Des préférences d’âge affichées généreuses

Un premier constat de cette analyse concerne la différence entre les préférences affichées et les pratiques. Ainsi, les préférences déclarées par les utilisateurs de Meetic.fr concernant l’âge de leurs partenaires potentiels dépassent largement l’écart d’âge effectif des couples qui se situe à 1,9 an au sein des couples formés via un site de rencontres et 2,3 ans dans la moyenne générale. Les hommes indiquent un intervalle moyen de 13,8 ans (entre l’âge minimum et l’âge maximum) et les femmes un intervalle moyen de 10,9 ans. Tandis que les jeunes font preuve de préférences plus restrictives, l’éventail s’ouvre vers la trentaine, avec des pics de 14,2 ans pour les femmes à 34 ans, et de 15,7 ans pour les hommes à 37 ans, avant de se restreindre ensuite de nouveau. Les différences sont amplifiées aux pôles des âges, comme chez les jeunes où l’on est rapidement « trop jeune » ou « trop vieux », et chez les personnes âgées où le spectre de la vieillesse amène hommes et femmes à s’intéresser surtout aux personnes proches en âge ou plus jeunes.

Les jeunes femmes réclament le plus nettement un âge plus élevé pour l’homme. À partir de 35 ans, elles s’ouvrent cependant progressivement à l’idée d’un partenaire cadet, en même temps que l’éventail se resserre autour de leur âge propre. Après avoir manifesté un désir fort pour un écart d’âge traditionnel, les femmes se montrent surtout intéressées par des hommes proches en âge. Les préférences déclarées par les hommes sont surtout marquées par un intérêt croissant avec l’âge pour des partenaires plus jeunes. Alors qu’entre 18 et 28 ans les utilisateurs du site ont pris dix ans, l’âge minimum moyen sollicité n’augmente que de 3,7 ans (passant de 18,7 à 22,4 ans). Les hommes de plus de 60 ans rejettent très souvent l’idée d’une partenaire plus âgée qu’eux (seuls 48 % indiquent une fourchette d’âge incluant des femmes ainées).

 

Un inversement des attitudes des hommes et des femmes avec l’âge

Un second constat relève que, si les tranches d’âges indiquées dans les profils sont relativement généreuses, les contacts initiés sur Meetic.fr se situent dans un spectre plus étroit. Les échanges engagés entre utilisateurs et utilisatrices sont caractérisés par un écart d’âge moyen de 2,4 ans en faveur de l’homme. Tout comme l’écart entre conjoints varie selon l’âge à la mise en couple, l’écart entre les interlocuteurs du site varie avec l’âge de l’expéditeur.
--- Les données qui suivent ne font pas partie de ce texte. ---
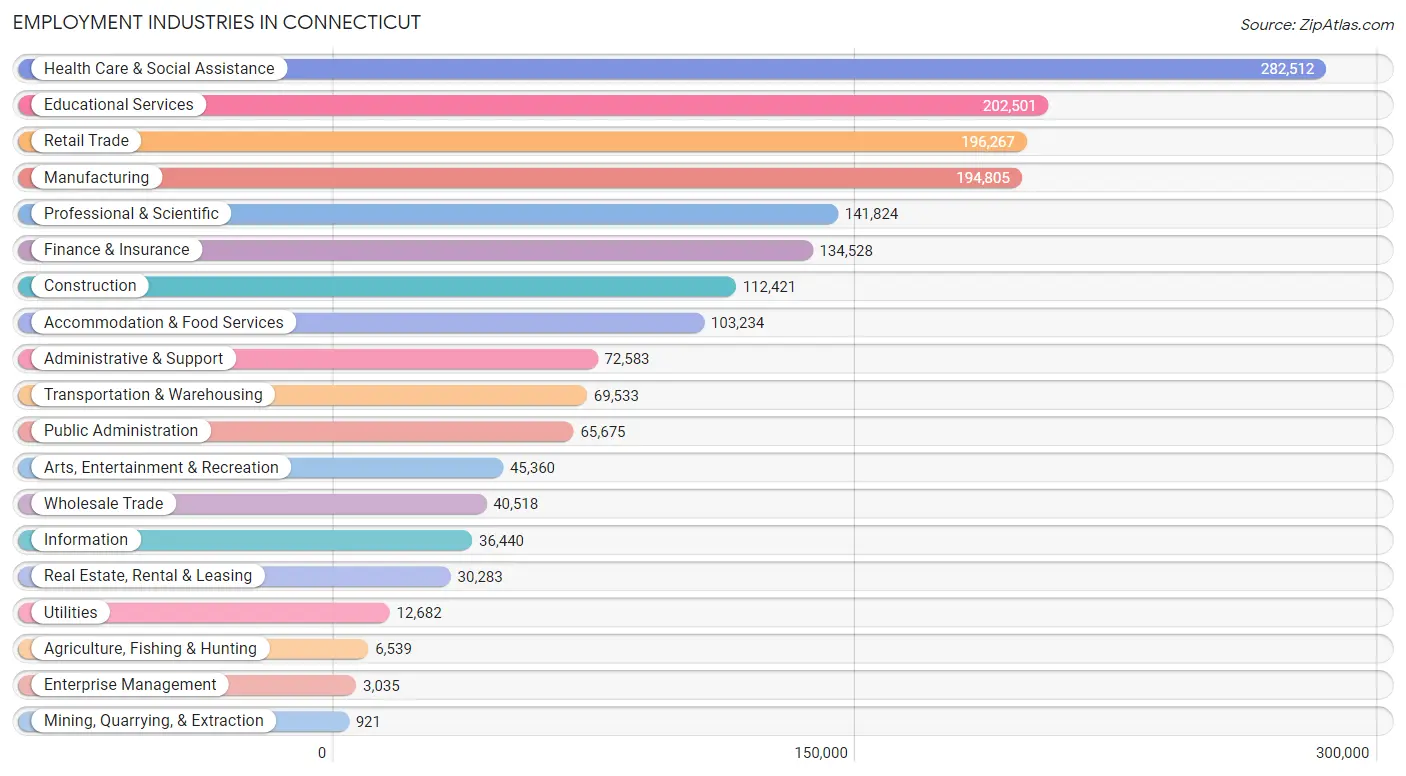Select the Manufacturing bar label

pyautogui.click(x=96, y=178)
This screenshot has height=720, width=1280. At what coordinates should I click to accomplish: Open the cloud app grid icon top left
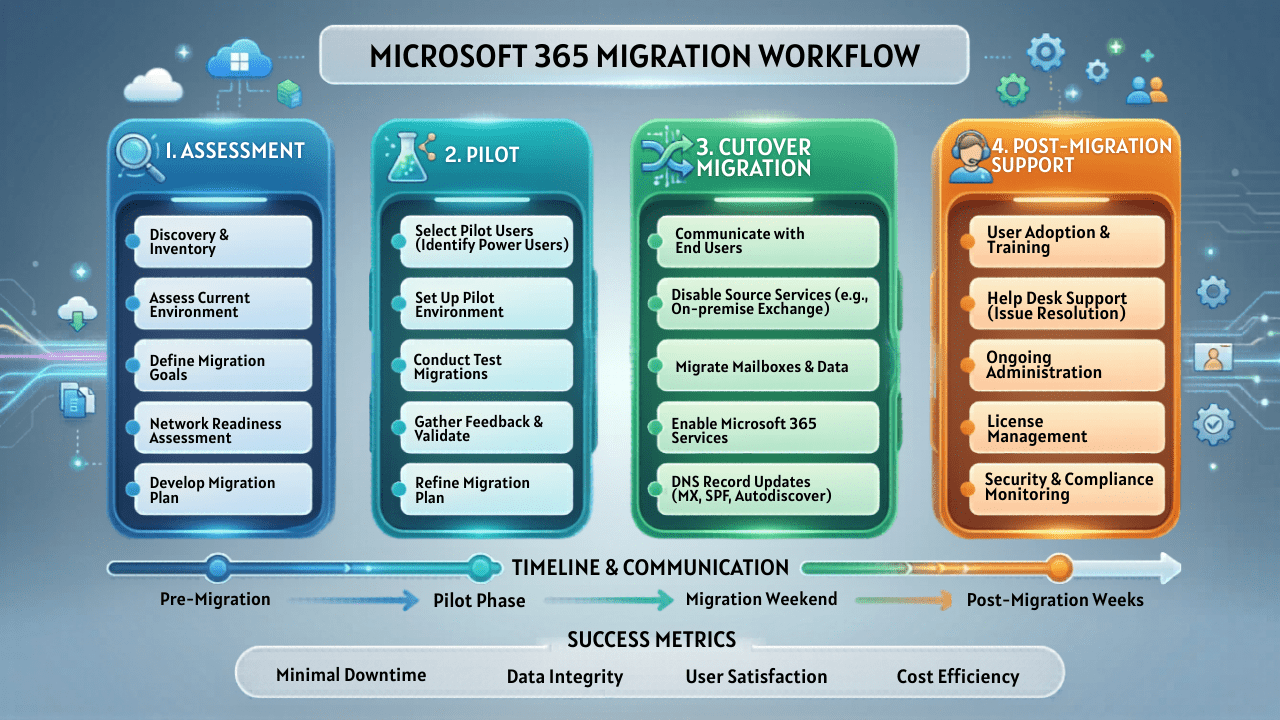tap(240, 58)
Aux âges jeunes, les hommes contactent des personnes plus âgées comme plus jeunes. En vieillissant, ils préfèrent les femmes plus jeunes. L’écart d’âge avec leurs interlocutrices passe de 2,2 ans en moyenne en faveur de la femme chez les 18-24 ans à 7 ans en moyenne en faveur de l’homme chez les 60-70 ans. Chez les utilisatrices, c’est l’inverse. Les femmes jeunes contactent largement des hommes plus âgés (la moyenne est au-dessus de 5 ans en faveur de l’homme chez les 18-39 ans) alors qu’après 40 ans, elles sollicitent aussi des utilisateurs plus jeunes (la moyenne est de presque 4 ans en faveur de la femme chez les 60-70 ans).
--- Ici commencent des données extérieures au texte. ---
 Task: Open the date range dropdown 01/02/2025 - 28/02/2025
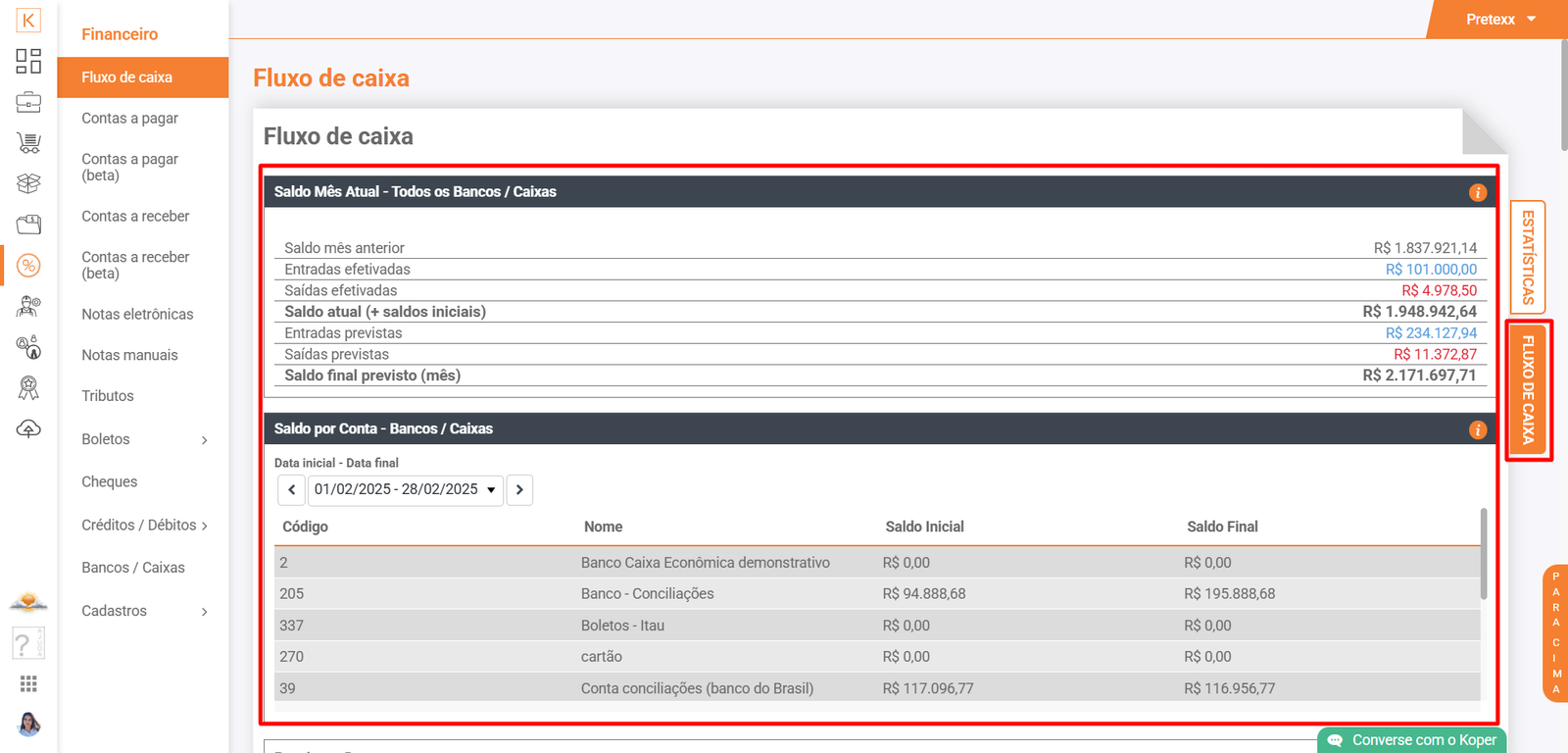(406, 489)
L’apparente constance de la différence d’âge au sein des couples hétérosexuels est donc trompeuse. Des processus différents mènent à ce même résultat final. En début de parcours affectif, ce sont surtout les femmes qui réclament cet écart tandis qu’au moment des deuxièmes unions, ce sont en premier lieu les hommes qui le recherchent. Il faut savoir que, passés 40 ans, 60 % des hommes et 68 % des femmes qui utilisent le site se déclarent séparés ou divorcés avec enfant·s. Cette expérience conjugale et parentale marque davantage les préférences et les pratiques des utilisatrices. Invitées à renseigner si elles souhaitent avoir des enfants, 80 % des utilisatrices de 30 à 39 ans, séparées et déjà parents, rejettent cette idée contre 55 % des utilisateurs dans la même situation. De même, à âge constant, être parent et se dire « séparée » ou « divorcée » conduit les femmes à recentrer les préférences d’âge déclarées autour de leur âge propre et à échanger avec des hommes plus proches en âge. Ce n’est pas le cas des hommes dont les expériences parentales et conjugales marquent peu leurs préférences et leurs pratiques. Séparés ou non, parents ou pas, les hommes se sentent jeunes et sollicitent des femmes qu’ils identifient comme l’étant également.

 

L’écart d’âge comme un compromis entre les sexes

L’étude identifie enfin l’inversement des attitudes des hommes et des femmes envers l’écart d’âge entre 35 et 40 ans : jusque-là, les hommes sollicitent relativement souvent des utilisatrices plus âgées qui ne se montrent pas tant intéressées par eux. Après 40 ans, les femmes se tournent en revanche plus facilement vers des hommes cadets qui, eux, s’intéressent alors à d’autres femmes, plus jeunes. Caractérisées par des orientations différentes, les préférences des deux sexes convergent finalement vers un léger écart d’âge en faveur de l’homme qui résulte d’une négociation où les hommes font des propositions amendées par les femmes. Par leurs réponses, et surtout par leurs non-réponses, les utilisatrices modèrent les aspirations des hommes pour les faire correspondre davantage aux leurs.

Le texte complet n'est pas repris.